*** Records supplied ***

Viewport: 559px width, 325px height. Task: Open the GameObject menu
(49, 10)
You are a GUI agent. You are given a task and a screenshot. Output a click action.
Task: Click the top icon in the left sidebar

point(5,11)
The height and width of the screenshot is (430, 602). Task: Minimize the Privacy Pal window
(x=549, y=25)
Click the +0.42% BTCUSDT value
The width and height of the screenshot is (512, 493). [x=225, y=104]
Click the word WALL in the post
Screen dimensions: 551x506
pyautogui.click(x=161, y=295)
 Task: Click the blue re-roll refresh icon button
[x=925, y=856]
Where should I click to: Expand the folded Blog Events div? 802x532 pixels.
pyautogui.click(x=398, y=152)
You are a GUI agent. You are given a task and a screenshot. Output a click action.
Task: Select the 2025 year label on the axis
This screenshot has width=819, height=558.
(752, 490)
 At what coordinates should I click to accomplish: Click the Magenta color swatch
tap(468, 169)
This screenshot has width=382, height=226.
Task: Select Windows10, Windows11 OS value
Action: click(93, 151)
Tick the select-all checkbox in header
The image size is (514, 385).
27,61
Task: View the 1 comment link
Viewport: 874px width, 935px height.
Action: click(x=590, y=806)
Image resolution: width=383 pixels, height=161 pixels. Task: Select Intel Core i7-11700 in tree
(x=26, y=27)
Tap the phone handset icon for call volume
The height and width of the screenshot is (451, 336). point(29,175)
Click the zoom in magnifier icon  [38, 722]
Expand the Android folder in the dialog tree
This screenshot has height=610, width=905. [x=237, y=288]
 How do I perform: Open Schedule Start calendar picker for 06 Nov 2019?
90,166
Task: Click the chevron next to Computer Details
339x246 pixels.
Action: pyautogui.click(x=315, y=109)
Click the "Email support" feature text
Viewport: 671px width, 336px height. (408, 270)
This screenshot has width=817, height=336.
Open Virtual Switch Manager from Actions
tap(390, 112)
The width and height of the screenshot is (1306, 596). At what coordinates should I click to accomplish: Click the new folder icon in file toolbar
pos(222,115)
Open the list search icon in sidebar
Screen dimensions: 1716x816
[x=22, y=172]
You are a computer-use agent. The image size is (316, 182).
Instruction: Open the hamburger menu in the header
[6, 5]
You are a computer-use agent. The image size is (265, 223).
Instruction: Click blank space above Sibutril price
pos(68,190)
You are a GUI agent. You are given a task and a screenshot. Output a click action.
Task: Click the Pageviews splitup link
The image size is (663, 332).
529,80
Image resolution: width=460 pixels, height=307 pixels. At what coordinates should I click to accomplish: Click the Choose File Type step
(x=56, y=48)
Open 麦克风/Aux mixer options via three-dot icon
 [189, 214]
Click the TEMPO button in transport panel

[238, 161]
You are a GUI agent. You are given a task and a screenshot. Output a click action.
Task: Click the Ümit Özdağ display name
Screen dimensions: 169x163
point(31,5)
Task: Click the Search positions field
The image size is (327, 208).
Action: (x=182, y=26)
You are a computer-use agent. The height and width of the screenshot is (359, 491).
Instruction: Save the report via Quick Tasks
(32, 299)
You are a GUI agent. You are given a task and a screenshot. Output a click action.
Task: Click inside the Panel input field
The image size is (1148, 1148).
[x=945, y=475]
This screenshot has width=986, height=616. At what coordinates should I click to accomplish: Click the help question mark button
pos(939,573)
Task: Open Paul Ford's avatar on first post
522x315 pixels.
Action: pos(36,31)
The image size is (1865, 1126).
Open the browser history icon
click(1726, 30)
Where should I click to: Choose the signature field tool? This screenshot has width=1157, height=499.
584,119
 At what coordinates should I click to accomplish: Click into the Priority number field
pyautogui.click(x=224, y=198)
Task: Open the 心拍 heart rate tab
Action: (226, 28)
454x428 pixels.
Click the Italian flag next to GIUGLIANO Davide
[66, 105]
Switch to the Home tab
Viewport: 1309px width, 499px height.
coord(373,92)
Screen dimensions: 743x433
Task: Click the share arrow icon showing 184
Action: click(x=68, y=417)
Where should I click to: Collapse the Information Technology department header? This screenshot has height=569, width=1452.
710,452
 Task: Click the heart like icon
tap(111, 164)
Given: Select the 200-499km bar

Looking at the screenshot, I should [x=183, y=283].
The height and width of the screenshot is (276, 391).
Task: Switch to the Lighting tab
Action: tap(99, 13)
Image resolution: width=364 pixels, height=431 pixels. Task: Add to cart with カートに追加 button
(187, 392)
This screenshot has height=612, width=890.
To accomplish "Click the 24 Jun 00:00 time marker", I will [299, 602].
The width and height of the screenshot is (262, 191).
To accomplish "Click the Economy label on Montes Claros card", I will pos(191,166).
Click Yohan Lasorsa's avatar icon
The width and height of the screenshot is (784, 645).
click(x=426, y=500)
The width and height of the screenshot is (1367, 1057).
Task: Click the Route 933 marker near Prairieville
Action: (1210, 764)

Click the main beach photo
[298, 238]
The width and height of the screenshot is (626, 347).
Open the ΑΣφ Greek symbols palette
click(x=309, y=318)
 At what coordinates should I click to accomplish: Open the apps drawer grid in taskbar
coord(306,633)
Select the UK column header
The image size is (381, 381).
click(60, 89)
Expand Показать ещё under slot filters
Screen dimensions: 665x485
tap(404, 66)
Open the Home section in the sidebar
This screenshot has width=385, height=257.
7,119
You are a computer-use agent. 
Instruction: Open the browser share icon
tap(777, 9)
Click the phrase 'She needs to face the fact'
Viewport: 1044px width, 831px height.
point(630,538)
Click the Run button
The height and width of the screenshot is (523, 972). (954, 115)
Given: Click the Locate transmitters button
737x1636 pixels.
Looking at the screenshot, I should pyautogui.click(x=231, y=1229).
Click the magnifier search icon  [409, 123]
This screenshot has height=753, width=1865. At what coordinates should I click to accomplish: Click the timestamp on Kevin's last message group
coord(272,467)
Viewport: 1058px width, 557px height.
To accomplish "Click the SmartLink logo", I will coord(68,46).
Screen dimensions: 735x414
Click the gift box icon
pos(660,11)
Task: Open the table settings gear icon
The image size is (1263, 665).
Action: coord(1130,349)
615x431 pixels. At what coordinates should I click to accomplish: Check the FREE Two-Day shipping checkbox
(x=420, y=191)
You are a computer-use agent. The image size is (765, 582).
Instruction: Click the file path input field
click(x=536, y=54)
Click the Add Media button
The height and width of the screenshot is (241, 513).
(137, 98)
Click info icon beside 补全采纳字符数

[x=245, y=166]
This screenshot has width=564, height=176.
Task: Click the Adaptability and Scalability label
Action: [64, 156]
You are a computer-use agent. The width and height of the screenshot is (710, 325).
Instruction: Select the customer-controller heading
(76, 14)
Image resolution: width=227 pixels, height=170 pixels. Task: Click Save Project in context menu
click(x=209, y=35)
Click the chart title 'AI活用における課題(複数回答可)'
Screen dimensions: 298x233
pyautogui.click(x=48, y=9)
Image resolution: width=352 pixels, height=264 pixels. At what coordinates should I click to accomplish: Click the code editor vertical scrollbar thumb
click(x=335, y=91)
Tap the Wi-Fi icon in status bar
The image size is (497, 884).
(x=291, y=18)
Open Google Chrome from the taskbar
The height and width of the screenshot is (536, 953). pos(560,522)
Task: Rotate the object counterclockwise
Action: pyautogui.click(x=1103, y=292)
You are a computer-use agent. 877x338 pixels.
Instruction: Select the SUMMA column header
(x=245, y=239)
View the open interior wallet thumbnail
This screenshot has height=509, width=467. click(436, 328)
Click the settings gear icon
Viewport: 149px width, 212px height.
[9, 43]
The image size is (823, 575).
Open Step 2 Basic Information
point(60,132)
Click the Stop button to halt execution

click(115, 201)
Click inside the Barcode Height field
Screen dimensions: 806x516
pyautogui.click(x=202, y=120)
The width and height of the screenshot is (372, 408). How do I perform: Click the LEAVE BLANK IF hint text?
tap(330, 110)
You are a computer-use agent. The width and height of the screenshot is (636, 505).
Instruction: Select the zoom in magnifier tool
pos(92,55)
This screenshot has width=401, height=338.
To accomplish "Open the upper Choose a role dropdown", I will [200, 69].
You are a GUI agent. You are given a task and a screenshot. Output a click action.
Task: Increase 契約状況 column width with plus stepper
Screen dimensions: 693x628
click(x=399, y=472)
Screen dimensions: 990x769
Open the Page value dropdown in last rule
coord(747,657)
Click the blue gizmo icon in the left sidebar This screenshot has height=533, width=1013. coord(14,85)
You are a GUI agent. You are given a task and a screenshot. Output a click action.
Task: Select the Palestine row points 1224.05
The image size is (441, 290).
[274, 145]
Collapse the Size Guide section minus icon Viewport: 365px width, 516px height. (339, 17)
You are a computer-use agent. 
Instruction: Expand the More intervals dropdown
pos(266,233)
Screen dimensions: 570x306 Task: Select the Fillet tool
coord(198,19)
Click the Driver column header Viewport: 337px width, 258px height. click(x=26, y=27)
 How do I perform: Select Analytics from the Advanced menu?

***

## Exercise
Copy out, word for word, the stretch from the start of the records through the line containing "tap(390, 112)".

## Task response
Viewport: 559px width, 325px height. Task: Open the GameObject menu
(49, 10)
You are a GUI agent. You are given a task and a screenshot. Output a click action.
Task: Click the top icon in the left sidebar

point(5,11)
The height and width of the screenshot is (430, 602). Task: Minimize the Privacy Pal window
(x=549, y=25)
Click the +0.42% BTCUSDT value
The width and height of the screenshot is (512, 493). [x=225, y=104]
Click the word WALL in the post
Screen dimensions: 551x506
pyautogui.click(x=161, y=295)
 Task: Click the blue re-roll refresh icon button
[x=925, y=856]
Where should I click to: Expand the folded Blog Events div? 802x532 pixels.
pyautogui.click(x=398, y=152)
You are a GUI agent. You are given a task and a screenshot. Output a click action.
Task: Select the 2025 year label on the axis
This screenshot has width=819, height=558.
(752, 490)
 At what coordinates should I click to accomplish: Click the Magenta color swatch
tap(468, 169)
This screenshot has width=382, height=226.
Task: Select Windows10, Windows11 OS value
Action: click(93, 151)
Tick the select-all checkbox in header
The image size is (514, 385).
27,61
Task: View the 1 comment link
Viewport: 874px width, 935px height.
Action: click(x=590, y=806)
Image resolution: width=383 pixels, height=161 pixels. Task: Select Intel Core i7-11700 in tree
(x=26, y=27)
Tap the phone handset icon for call volume
The height and width of the screenshot is (451, 336). point(29,175)
Click the zoom in magnifier icon  [38, 722]
Expand the Android folder in the dialog tree
This screenshot has height=610, width=905. [x=237, y=288]
 How do I perform: Open Schedule Start calendar picker for 06 Nov 2019?
90,166
Task: Click the chevron next to Computer Details
339x246 pixels.
Action: pyautogui.click(x=315, y=109)
Click the "Email support" feature text
Viewport: 671px width, 336px height. (408, 270)
This screenshot has width=817, height=336.
Open Virtual Switch Manager from Actions
tap(390, 112)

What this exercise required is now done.